DIRECTIONS:
Search the material for the string "dimensions", then report how many lines hold it, with no other text.

RAW DATA:
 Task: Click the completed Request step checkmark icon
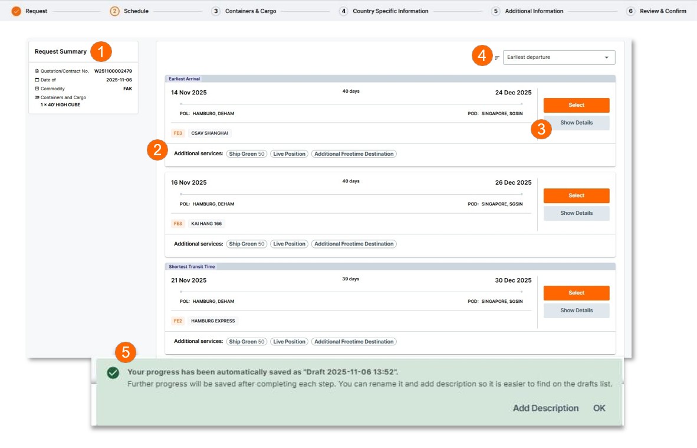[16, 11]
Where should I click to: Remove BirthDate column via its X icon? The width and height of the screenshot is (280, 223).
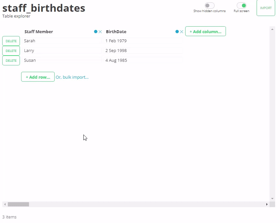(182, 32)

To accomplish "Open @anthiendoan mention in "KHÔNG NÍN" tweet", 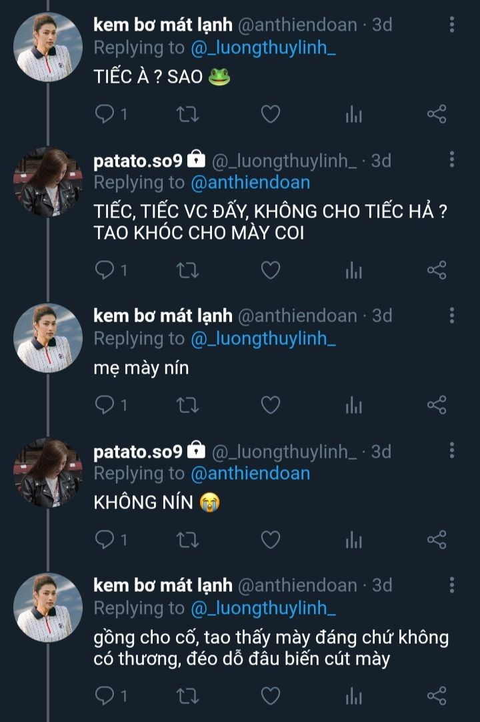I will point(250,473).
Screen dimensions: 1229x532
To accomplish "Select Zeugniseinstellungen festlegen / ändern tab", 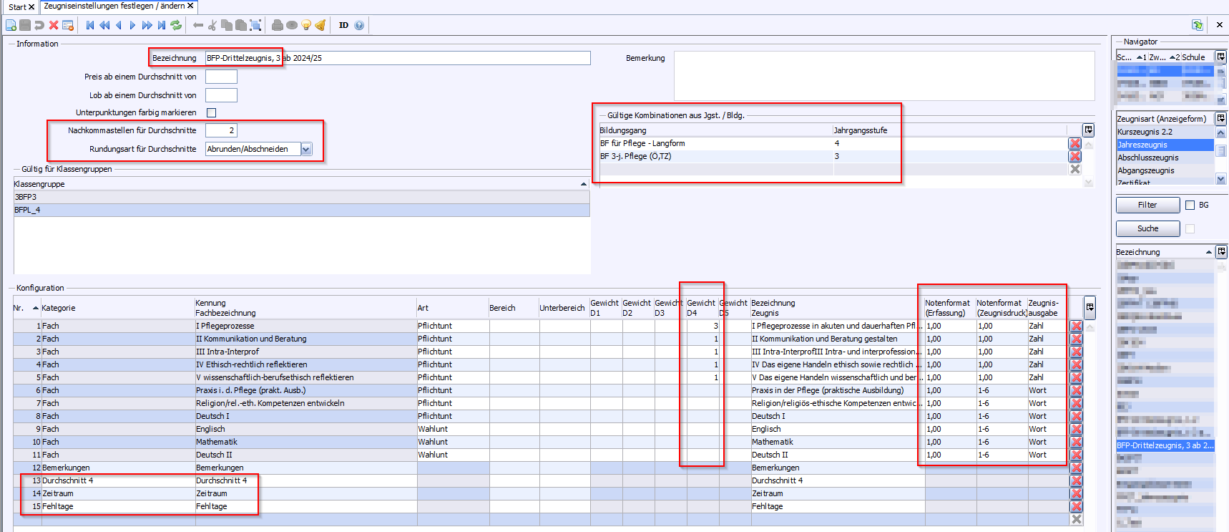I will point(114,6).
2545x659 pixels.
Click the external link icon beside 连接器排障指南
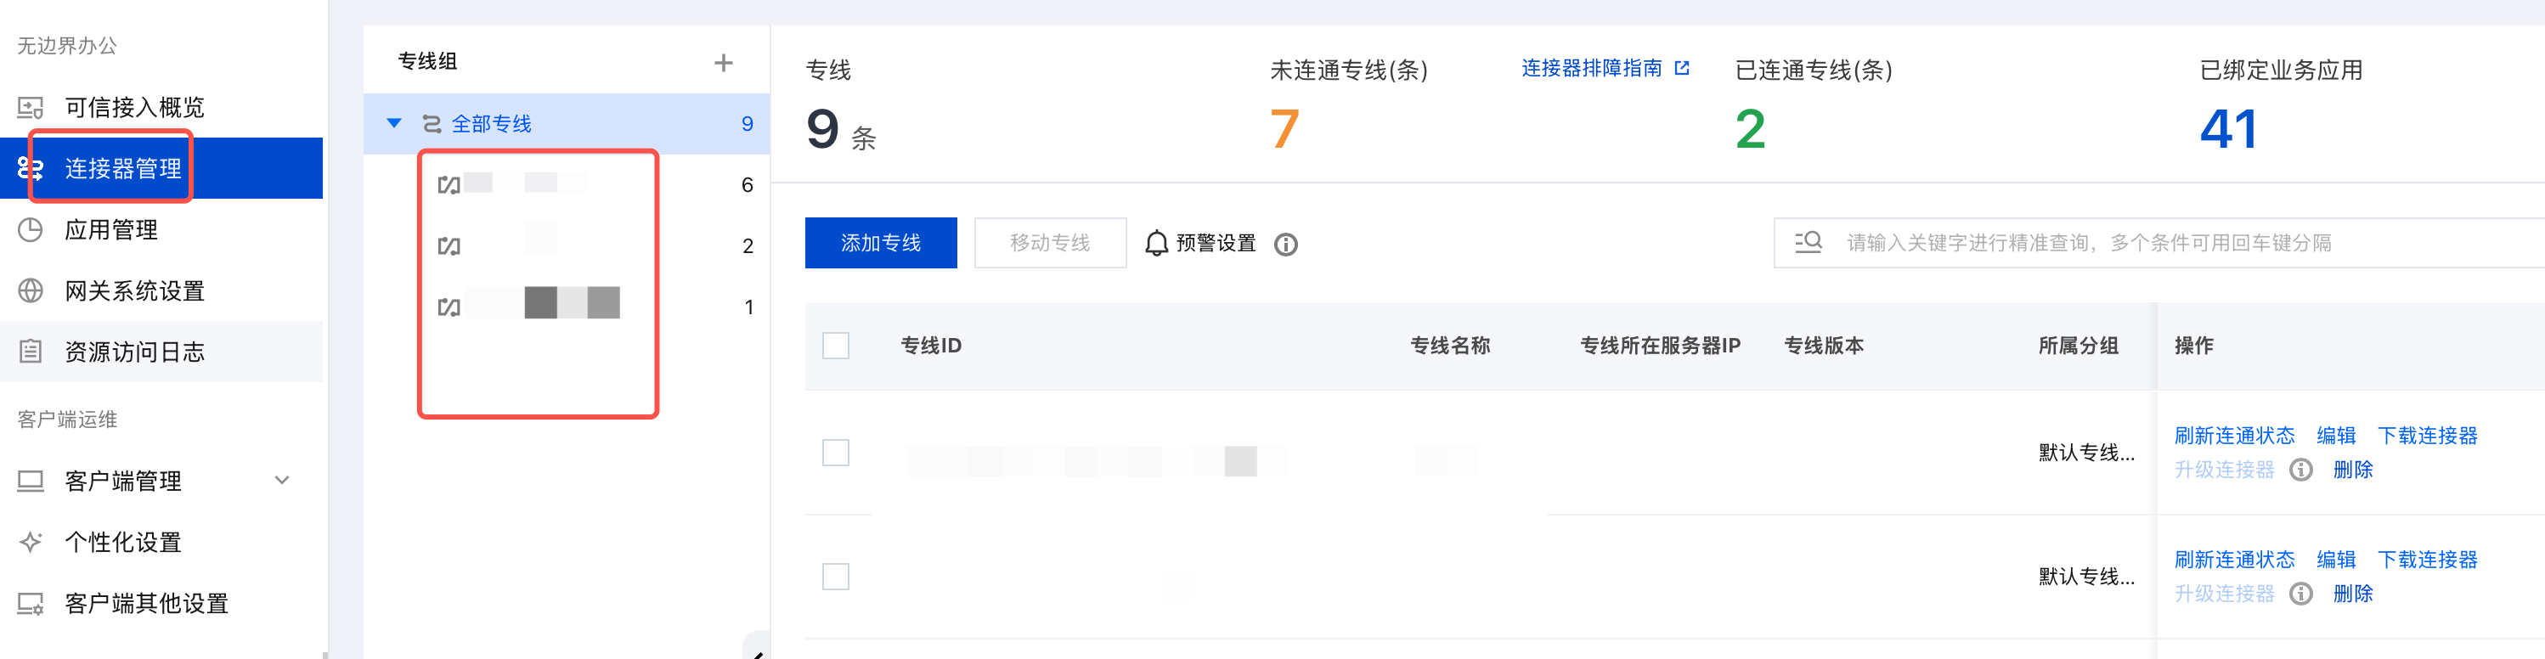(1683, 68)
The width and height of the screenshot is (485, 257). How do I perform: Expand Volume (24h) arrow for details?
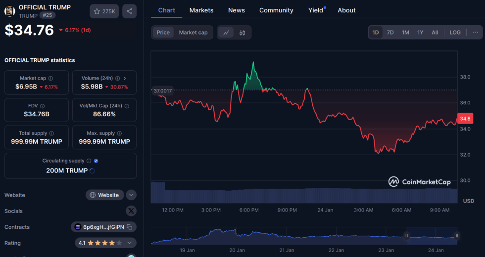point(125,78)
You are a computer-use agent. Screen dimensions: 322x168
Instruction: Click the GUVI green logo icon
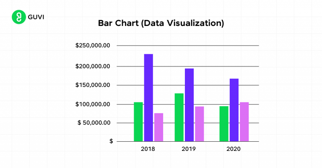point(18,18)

---

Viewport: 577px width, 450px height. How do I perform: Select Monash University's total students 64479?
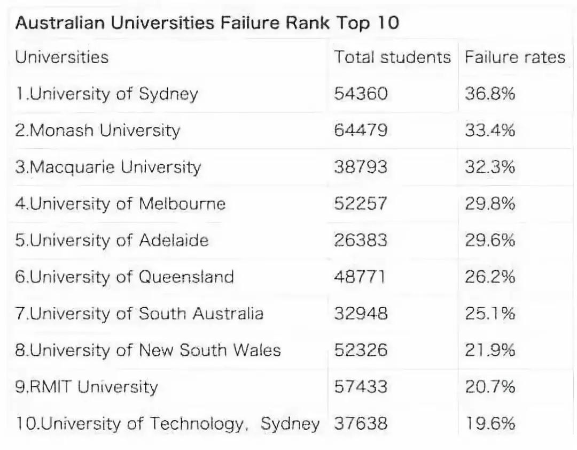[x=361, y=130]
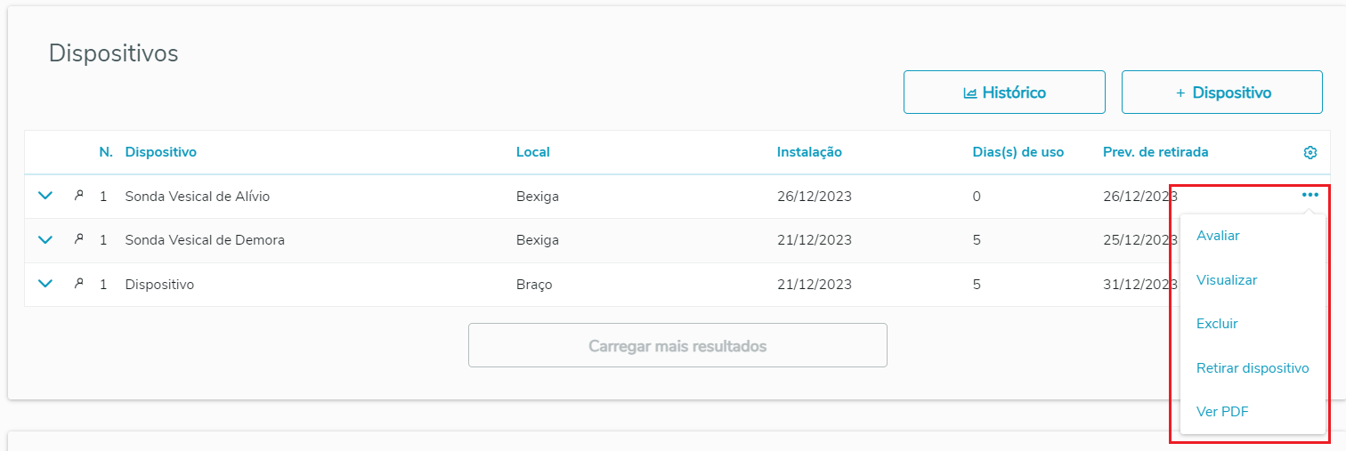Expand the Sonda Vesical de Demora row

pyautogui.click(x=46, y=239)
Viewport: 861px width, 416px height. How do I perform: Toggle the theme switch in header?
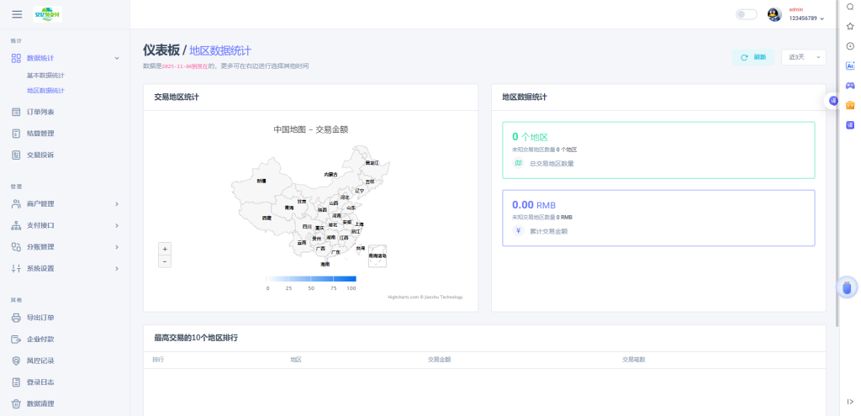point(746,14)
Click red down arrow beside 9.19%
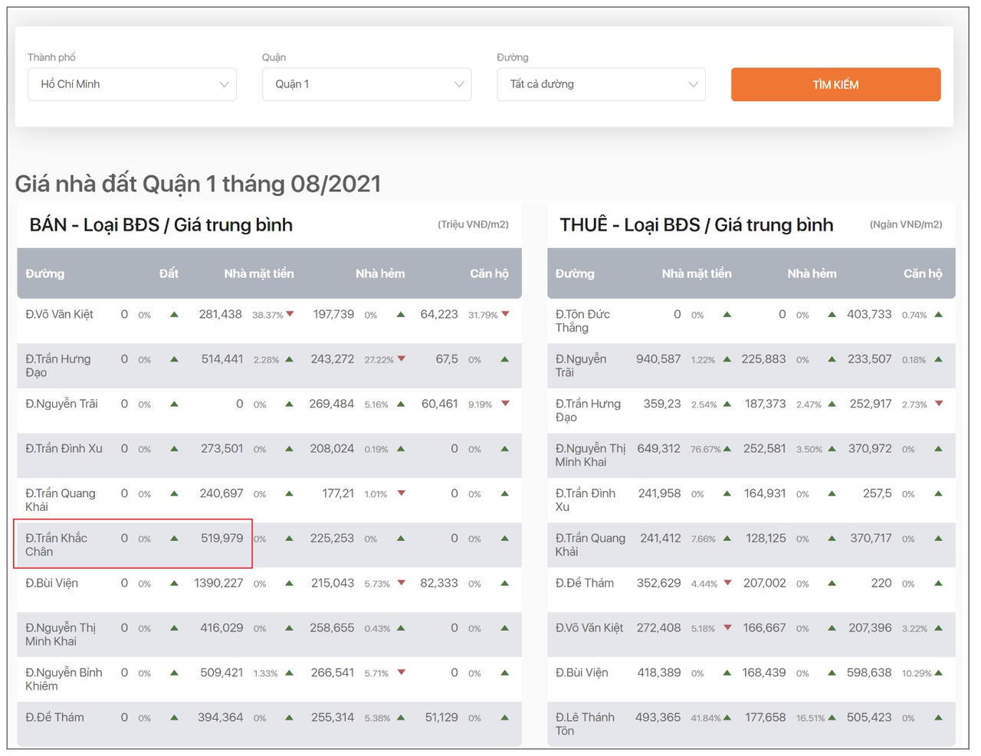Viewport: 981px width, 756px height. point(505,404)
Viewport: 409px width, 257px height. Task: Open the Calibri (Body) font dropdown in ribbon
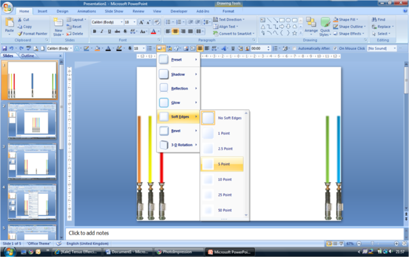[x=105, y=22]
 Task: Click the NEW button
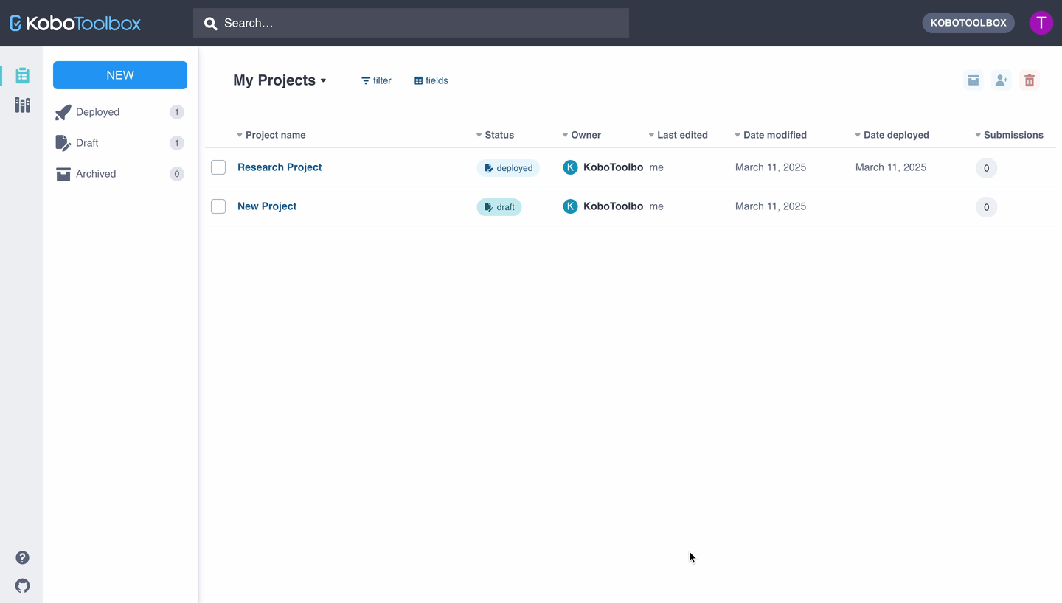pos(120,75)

WRITTEN RESPONSE:
2